Today, those three words–yeah, sure, Joel–are enough to put Joel Schumacher’s garish Batman movies in their place, because we are smugly convinced that Christopher Nolan has protected the Batman franchise from further stupidity and incompetence. But Christopher Nolan insists that the third film in his current Batman series will be the last, and we all know that Warner Brothers will not respect his wishes. There will be a fourth Batman movie in the current cycle, with or without Christopher Nolan and Christian Bale’s involvement, and there is little chance that a new director will create anything as artful or bold as Nolan’s Batman films. On the other hand, a crappy superhero movie is no longer the bummer it was as recently as the late 1990s, because studios have become reboot-happy, due pretty much exclusively to the success of Christopher Nolan’s reboot of the Batman franchise. These days, if your favorite comic book hero appears in a weak film, you need only wait a few years and he’ll have another go.

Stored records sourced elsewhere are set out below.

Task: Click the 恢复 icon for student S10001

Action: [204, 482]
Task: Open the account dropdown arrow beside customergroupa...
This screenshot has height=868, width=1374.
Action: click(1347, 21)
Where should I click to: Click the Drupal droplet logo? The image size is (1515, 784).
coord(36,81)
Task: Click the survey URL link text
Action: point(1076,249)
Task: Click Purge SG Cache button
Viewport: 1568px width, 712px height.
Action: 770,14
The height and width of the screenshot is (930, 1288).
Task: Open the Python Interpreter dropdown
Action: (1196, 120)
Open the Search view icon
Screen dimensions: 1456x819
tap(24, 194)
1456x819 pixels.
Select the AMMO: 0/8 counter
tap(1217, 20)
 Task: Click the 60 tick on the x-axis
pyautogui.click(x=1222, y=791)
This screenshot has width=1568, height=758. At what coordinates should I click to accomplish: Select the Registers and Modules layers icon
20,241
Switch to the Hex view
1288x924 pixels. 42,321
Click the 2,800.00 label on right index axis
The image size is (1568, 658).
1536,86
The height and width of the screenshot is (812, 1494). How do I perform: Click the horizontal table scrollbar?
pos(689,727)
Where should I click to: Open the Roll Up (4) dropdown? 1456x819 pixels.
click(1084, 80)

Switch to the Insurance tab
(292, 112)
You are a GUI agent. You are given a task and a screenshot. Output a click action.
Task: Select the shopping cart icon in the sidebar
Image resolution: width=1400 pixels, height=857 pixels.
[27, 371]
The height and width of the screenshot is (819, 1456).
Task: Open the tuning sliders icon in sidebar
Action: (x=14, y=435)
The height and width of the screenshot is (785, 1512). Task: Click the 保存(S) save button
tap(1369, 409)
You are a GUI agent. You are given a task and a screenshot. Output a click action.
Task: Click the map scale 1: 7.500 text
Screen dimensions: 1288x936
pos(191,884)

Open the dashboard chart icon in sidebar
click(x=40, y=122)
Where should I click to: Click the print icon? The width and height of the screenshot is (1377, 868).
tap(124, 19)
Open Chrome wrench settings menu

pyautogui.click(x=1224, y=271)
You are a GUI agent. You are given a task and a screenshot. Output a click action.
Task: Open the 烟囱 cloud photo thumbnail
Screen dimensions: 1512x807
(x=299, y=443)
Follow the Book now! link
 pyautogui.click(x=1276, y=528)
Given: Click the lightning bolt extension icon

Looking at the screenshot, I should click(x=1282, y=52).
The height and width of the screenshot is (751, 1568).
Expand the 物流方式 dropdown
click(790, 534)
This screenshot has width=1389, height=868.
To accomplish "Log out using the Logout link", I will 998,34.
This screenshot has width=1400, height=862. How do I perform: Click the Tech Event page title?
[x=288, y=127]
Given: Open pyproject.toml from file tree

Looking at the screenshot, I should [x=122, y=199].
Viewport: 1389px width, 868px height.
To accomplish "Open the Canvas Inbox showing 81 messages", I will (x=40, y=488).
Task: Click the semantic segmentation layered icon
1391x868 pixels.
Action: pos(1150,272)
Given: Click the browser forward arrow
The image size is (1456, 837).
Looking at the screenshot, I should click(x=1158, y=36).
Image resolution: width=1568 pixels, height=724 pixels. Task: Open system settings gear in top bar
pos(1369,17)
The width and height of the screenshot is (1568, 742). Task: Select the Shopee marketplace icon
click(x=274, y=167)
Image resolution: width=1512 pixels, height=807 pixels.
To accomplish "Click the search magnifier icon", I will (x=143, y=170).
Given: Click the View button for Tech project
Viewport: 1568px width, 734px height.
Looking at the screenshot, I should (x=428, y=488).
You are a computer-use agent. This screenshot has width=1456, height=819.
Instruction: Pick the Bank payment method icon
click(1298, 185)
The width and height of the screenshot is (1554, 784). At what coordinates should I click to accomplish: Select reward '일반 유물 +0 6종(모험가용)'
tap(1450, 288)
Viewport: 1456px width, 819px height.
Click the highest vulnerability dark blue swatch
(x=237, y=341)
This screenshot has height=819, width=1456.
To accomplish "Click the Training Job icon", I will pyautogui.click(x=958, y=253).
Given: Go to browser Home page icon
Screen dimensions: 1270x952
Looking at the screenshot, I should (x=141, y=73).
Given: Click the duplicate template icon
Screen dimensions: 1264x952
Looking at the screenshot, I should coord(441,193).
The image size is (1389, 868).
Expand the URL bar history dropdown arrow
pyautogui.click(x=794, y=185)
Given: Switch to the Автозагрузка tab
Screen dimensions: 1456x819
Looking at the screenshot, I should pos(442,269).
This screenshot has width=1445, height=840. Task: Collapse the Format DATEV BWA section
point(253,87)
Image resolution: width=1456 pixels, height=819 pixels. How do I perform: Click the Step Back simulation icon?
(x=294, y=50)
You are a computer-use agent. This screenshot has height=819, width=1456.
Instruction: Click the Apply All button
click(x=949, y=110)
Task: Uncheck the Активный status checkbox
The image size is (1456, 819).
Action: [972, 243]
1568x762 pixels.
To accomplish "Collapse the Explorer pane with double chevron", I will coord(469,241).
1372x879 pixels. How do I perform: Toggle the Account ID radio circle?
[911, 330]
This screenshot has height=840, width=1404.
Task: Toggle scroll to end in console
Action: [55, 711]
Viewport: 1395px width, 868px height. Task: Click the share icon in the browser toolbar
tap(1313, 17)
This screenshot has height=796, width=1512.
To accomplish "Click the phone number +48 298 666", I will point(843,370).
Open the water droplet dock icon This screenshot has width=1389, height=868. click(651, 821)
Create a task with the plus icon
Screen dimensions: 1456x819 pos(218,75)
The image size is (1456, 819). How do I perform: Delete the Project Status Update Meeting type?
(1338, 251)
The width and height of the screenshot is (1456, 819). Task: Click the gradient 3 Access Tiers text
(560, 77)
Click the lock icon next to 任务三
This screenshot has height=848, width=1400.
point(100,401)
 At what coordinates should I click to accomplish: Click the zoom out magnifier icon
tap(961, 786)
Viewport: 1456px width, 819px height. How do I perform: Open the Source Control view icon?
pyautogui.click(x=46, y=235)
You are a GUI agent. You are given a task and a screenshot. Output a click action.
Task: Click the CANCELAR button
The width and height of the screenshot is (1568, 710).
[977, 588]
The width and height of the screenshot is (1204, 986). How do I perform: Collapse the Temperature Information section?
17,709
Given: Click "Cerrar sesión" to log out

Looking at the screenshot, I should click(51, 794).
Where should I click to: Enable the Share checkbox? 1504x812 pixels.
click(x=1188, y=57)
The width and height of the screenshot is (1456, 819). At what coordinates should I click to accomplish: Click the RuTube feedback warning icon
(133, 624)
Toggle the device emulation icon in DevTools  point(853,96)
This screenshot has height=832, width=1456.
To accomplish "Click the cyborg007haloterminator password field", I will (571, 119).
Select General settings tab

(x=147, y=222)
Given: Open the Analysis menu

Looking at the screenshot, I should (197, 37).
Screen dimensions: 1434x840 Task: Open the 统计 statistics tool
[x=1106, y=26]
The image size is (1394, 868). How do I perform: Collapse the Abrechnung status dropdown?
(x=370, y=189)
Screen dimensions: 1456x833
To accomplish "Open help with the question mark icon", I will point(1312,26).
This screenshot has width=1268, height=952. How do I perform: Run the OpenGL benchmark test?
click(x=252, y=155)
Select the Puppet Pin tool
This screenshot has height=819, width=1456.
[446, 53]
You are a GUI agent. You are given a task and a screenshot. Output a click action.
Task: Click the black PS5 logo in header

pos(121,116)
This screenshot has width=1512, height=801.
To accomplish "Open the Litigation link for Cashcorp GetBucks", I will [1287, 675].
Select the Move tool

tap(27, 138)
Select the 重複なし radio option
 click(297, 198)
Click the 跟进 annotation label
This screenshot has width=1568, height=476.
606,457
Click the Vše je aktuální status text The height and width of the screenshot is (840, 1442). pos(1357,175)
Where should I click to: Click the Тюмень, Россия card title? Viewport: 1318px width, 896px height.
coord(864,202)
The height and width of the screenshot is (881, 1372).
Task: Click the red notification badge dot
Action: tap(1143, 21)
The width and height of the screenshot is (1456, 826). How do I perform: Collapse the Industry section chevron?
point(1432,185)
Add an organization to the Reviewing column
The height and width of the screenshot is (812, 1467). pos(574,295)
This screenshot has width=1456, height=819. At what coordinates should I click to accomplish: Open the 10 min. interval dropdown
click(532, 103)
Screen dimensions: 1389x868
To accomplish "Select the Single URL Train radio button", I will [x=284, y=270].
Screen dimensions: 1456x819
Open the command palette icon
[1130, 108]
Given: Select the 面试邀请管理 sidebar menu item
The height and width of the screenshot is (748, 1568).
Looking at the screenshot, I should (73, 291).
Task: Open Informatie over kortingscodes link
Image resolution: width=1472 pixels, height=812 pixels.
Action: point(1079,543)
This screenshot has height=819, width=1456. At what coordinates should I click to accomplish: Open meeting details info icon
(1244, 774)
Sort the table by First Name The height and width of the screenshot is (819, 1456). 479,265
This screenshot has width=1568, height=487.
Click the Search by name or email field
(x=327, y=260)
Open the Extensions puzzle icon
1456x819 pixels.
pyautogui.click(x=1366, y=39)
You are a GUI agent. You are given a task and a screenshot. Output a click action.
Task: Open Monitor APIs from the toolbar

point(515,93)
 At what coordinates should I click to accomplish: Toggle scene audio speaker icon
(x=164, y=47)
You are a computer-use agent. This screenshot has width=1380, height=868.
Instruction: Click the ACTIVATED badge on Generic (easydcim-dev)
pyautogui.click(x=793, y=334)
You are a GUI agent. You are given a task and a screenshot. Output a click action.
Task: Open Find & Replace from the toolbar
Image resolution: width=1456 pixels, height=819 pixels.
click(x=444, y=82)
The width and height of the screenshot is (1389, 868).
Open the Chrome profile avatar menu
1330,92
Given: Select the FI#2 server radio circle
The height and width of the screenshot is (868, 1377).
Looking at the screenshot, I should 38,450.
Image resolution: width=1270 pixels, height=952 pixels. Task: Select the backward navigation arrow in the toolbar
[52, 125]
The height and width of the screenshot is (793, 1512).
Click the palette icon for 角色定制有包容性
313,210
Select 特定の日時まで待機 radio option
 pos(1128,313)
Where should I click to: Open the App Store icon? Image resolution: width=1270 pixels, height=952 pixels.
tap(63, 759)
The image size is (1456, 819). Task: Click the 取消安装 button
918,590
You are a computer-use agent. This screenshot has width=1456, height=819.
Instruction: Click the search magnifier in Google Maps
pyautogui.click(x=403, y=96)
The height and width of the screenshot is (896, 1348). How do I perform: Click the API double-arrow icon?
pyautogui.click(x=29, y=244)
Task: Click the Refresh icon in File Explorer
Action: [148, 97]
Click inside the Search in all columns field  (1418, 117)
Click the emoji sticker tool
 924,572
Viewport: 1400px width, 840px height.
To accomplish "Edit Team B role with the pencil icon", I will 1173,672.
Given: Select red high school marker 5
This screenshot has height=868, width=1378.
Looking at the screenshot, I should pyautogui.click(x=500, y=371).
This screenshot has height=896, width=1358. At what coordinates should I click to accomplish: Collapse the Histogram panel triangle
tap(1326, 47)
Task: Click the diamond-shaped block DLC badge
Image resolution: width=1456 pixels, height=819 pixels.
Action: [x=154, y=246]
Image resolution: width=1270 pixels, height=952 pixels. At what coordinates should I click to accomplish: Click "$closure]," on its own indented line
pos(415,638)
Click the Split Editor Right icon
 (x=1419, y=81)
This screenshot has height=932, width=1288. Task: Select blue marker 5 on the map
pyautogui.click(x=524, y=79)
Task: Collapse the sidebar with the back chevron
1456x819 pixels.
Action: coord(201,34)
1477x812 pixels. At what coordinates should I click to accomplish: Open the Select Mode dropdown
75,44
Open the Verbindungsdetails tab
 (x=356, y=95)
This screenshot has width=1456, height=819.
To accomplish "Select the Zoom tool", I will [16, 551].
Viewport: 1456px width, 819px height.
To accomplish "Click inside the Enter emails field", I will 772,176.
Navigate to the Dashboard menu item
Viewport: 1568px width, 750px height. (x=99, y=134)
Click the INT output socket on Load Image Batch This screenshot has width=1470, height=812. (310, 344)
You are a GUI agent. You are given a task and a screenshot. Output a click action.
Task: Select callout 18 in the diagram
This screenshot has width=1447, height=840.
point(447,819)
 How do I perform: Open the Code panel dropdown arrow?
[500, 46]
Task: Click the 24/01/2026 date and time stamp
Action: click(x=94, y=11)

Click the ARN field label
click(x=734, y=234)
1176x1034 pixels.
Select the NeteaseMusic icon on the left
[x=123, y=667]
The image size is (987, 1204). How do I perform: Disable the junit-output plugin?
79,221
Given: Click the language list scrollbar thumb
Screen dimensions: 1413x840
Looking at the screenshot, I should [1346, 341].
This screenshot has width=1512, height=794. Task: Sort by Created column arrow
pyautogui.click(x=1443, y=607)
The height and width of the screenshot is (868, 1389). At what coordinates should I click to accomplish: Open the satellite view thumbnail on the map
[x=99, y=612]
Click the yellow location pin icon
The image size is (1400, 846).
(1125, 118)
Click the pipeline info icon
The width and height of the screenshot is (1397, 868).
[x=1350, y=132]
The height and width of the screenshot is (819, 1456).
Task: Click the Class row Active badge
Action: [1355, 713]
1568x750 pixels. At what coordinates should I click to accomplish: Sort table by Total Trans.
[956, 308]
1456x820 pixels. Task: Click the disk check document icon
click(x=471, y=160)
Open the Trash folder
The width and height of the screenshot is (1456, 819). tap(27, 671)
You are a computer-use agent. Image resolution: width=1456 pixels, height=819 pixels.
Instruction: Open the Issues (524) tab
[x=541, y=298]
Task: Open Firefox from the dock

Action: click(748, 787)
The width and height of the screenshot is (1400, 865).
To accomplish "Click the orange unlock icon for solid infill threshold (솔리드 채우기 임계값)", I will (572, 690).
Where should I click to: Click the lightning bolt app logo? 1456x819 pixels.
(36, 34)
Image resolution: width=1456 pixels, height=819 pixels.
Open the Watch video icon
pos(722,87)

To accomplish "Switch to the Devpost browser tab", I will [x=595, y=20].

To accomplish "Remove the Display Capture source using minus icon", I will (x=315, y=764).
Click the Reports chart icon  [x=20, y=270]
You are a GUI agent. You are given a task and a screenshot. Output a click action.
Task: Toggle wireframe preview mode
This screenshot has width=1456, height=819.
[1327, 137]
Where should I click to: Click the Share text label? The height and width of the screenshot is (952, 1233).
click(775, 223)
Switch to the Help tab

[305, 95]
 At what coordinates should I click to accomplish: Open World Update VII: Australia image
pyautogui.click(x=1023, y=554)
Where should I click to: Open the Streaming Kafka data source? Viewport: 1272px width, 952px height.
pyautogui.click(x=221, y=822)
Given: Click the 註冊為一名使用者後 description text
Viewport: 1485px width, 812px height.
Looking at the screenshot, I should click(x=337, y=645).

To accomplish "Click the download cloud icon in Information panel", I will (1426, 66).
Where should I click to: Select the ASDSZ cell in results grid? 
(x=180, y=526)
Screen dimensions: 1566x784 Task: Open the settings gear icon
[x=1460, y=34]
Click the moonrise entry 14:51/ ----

Having said that, I want to suggest that the best way to follow Christopher Nolan’s act without falling prey to another Joel Schumacher-style disaster is to produce a series of theatrical Batman anthologies. Give a few visionary directors fifteen minutes each to tell their Batman story. This way, a singular but divisive aesthetic like Tim Burton’s won’t stand as the only representation of a flagship character for an entire decade. Warner Brothers could release an anthology every year or two, and in that context, even something as misguided and insular and off-putting as Joel Schumacher’s take on Batman might be welcome to some extent–see again the success of the cheerfully ridiculous Batman Brave and the Bold. Imagine watching a fifteen-minute Christopher Nolan Batman movie followed by something like the celebrated Batman fan-film Dead End. Alongside them in the same anthology, a surreal, ten-minute version of a campfest like Batman and Robin would just be a fun novelty to cleanse the palate, because it wouldn’t have to singlehandedly carry the responsibility of sustaining an entire media juggernaut for several years.

Warner Brothers will not produce a series of anthologies, of course, and perhaps I am mistaken to think there would be a market for such an experiment. But Warner Brothers must choose its screenwriter and director carefully when the time comes to follow up on Nolan’s Dark Knight Rises. Consider: in Tim Burton’s Batman Returns, Batman was out to stop Penguin from killing a bunch of people, sure, and there were penguins with rockets, granted, but Batman’s overriding quest was to become whole, and to help Selina Kyle do the same. Two movies later, the quest in Joel Schumacher’s Batman and Robin ends with Batman using satellites to reroute sunlight from the Congo in order to thaw a frozen Gotham City.

This strikes me as the wrong note on which to end a Batman movie.